*LISTED ENTRIES*.
····················

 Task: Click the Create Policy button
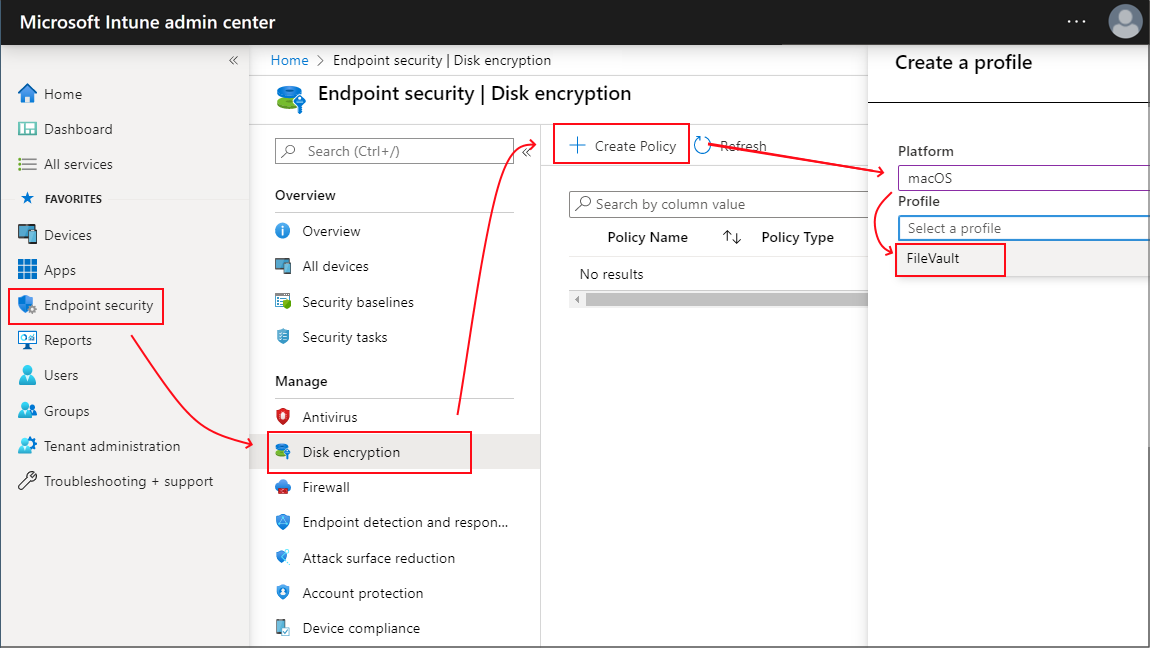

····················

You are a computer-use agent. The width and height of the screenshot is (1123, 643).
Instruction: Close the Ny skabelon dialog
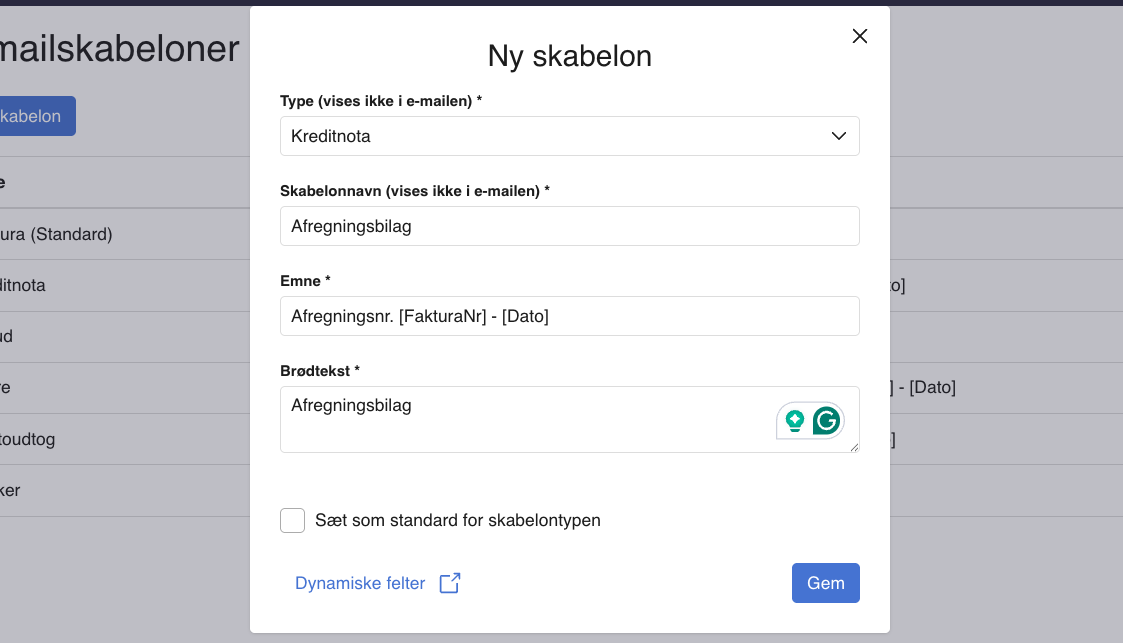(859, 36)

····················

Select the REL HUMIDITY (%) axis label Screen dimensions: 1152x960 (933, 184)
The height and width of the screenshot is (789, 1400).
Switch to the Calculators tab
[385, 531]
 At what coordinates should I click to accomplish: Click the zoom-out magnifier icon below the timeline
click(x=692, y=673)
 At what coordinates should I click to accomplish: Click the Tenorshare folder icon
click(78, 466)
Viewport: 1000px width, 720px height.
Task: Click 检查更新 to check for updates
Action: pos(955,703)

····················

*INSTRUCTIONS TO FOLLOW*.
From the listing above, copy all lines holding the word "screenshot".

*WRITTEN ANSWER*.
You are a computer-use agent. The width and height of the screenshot is (1123, 643).
The height and width of the screenshot is (789, 1400).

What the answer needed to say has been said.